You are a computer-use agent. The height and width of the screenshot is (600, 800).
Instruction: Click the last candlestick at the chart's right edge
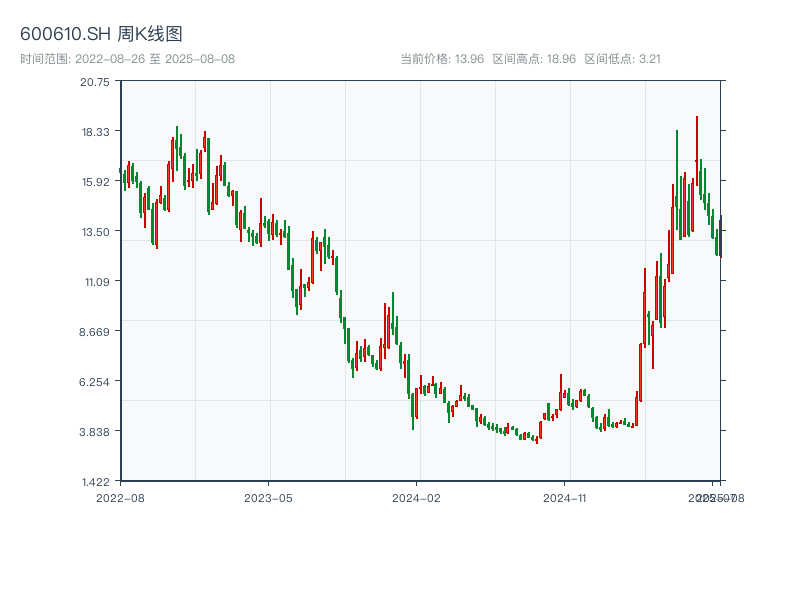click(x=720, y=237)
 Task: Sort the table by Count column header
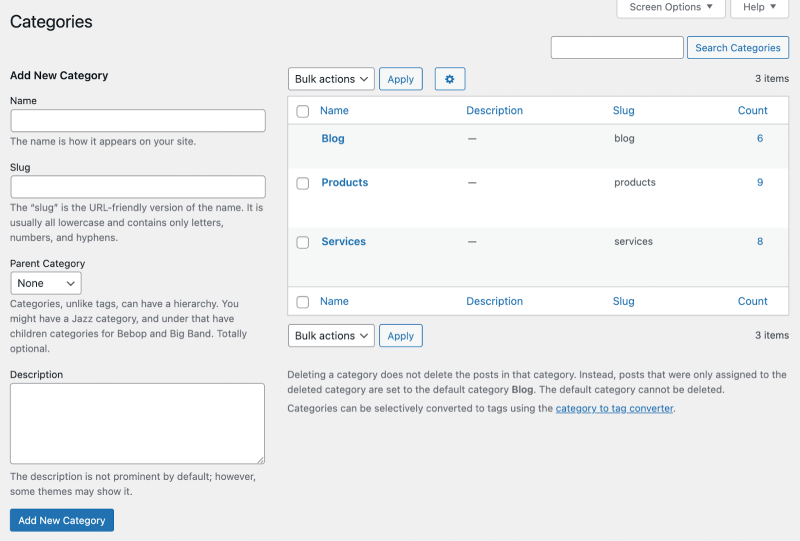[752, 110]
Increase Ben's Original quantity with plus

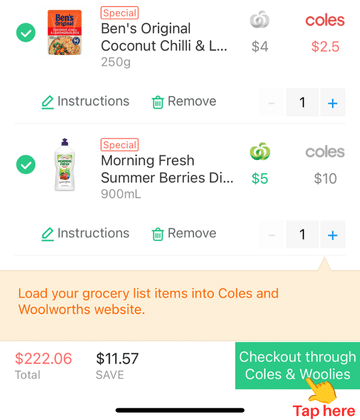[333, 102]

_ _ _ _

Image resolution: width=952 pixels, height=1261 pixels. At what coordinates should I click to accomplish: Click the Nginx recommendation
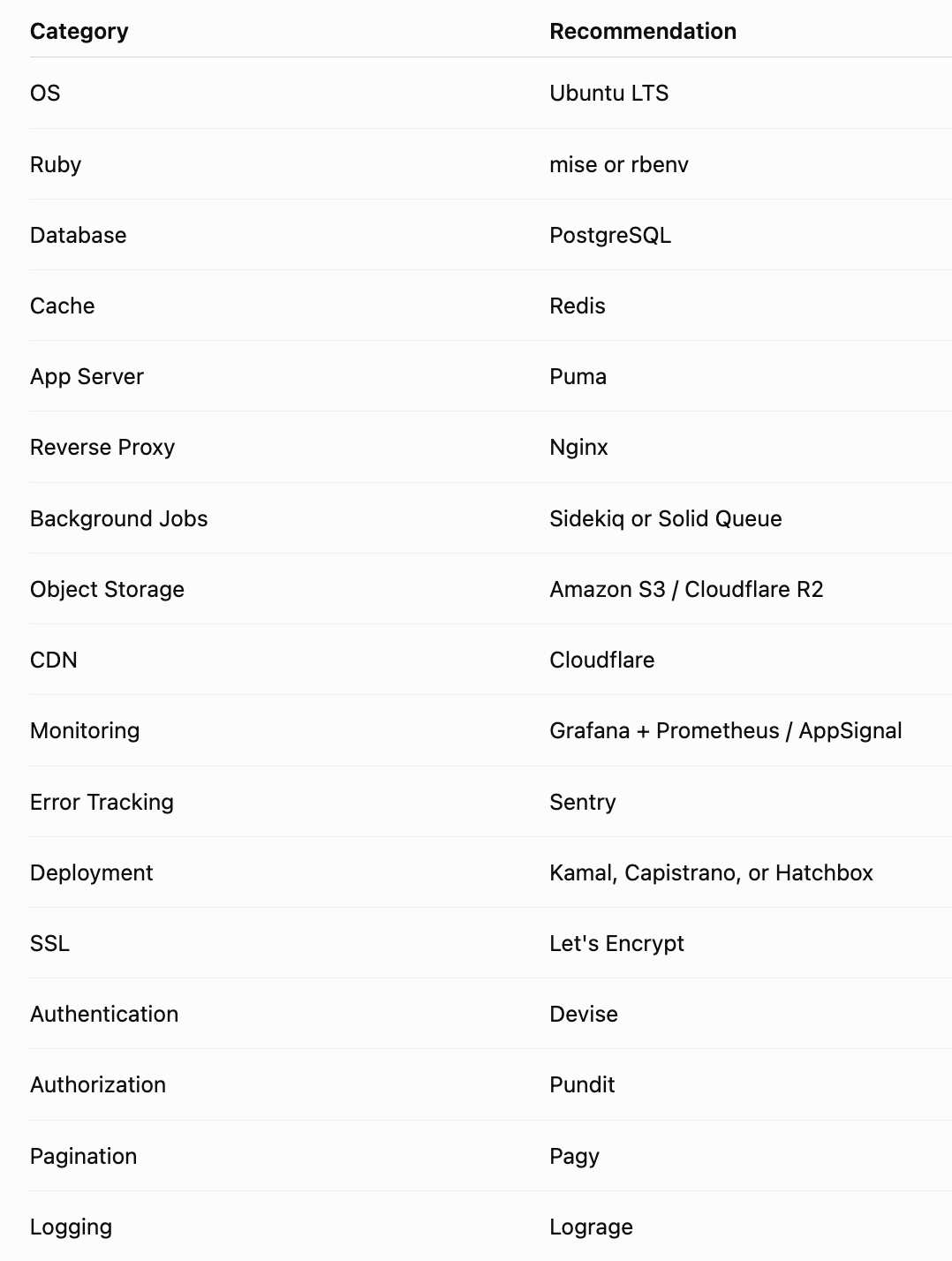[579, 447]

_ _ _ _

Which lines in the listing above contain the string "height", counting case as significant? List each of those lines in full.

You are a computer-use agent. The height and width of the screenshot is (600, 800).
Image resolution: width=952 pixels, height=1261 pixels. At what coordinates should I click to accomplish: Click the Nginx recommendation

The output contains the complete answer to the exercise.